You may be tempted to write off rich people’s success, attributing it to inherited wealth, connections, or sheer dumb luck, but that is simply not true in most cases. Many people who are affluent now started from nothing, and made their money through wise investments.
The good news is that you can do that too, especially with good financial advice. In this guide, we will give some suggestions on how to invest $1,000 wisely, with great returns. However, you should keep in mind the fact that you shouldn’t invest any more money than you are comfortable losing!
Choose Your Investment Vehicle
Exchange-traded funds: These funds, abbreviated to ETFs, have become quite popular in recent years, which is a great success, especially considering they were only introduced about 20 years ago. The ETFs can be bought or sold at an exchange during any trading day. ETFs hold a diversified portfolio of assets such as technology stocks, or a representation of the overall stock market.
These funds offer a few benefits. Firstly, they make sure you haven’t put all your money in one basket, since the portfolio managers diversify the investment among many different stocks. Secondly, the management fees are not particularly high, especially compared to actively managed funds. If you plan on trading these funds regularly, you may want to consider one of the day trading brokers.

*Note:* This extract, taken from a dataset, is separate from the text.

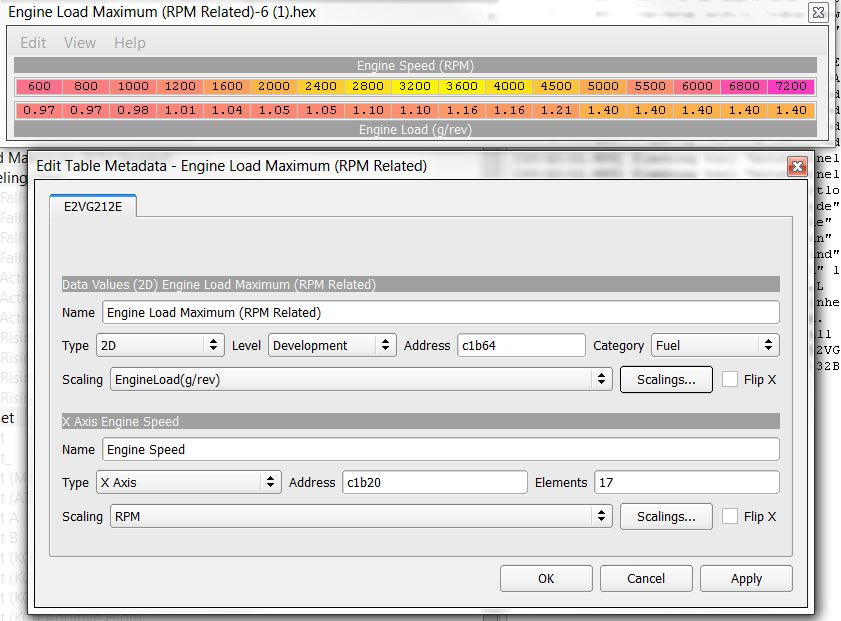Viewport: 841px width, 621px height.
Task: Open the data Type 2D dropdown
Action: (x=160, y=345)
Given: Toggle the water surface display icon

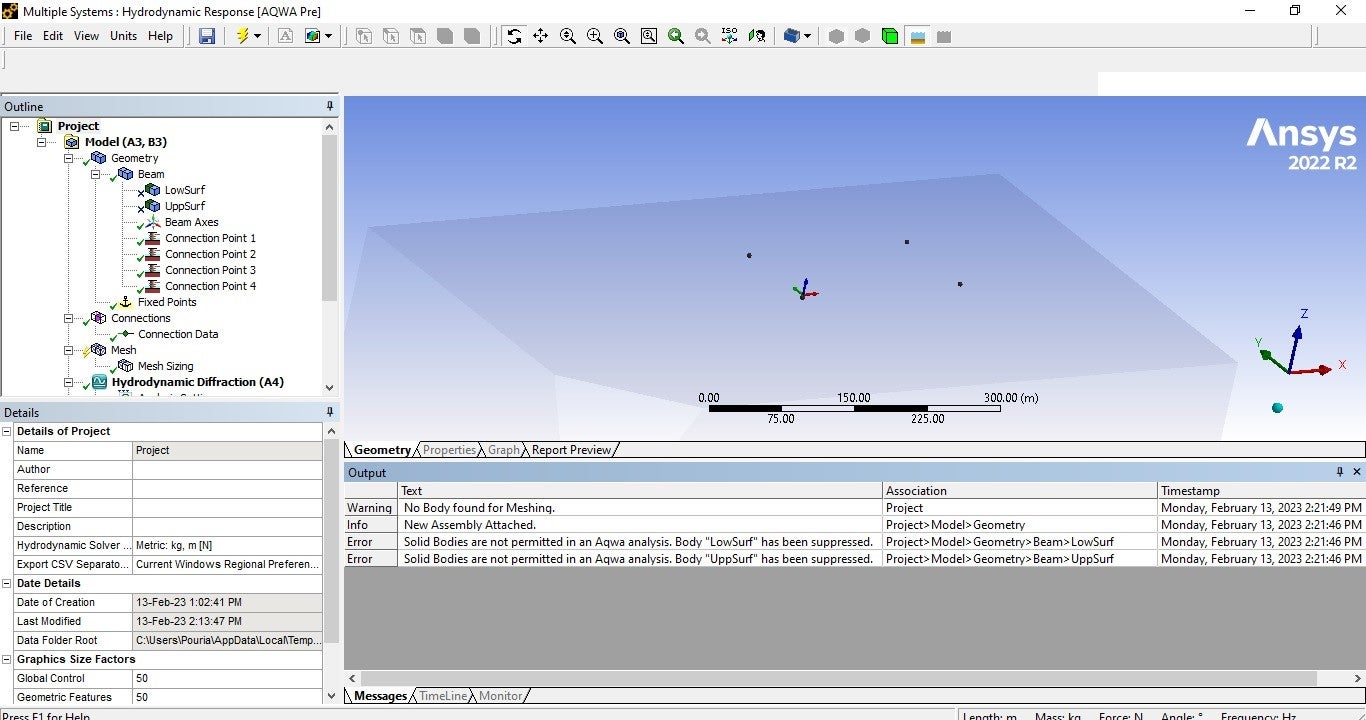Looking at the screenshot, I should click(x=917, y=36).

Mutual funds: Though people usually invest a lot more money into mutual funds, that is not to say that it is impossible to invest $1,000 in them. For most retirement mutual funds, the minimum investment just so happens to be $1,000, so you should be able to do it quite easily. They are easy to set up and manage, especially for a beginning investor.
There are several advantages to mutual funds, depending on your goals. Firstly, mutual funds also expose the investor to a broad swathe of carefully picked stocks, which diversifies your investment automatically. Secondly, if you intend to keep investing after your initial $1,000, then mutual funds are the best option, since the returns are better for larger and regular investments.
Certificates of deposit: These are the safest investments available to most investors, since they are insured by the Federal Government (the Federal Deposit Insurance Corp, to be more specific). Therefore, it is next to impossible to lose money on a CD, since whatever you lose will be reimbursed by the government. However, since there is no risk, the returns are small as well. In fact, the highest yield among CDs is a bit less than one percent annually.
These are great for beginners, since there is no risk, and even the small return you get is better than having your money sit beneath your mattress. Furthermore, many banks do not even charge penalties from withdrawing money early, so you will most likely be able to get at your money quickly if you happen to need it.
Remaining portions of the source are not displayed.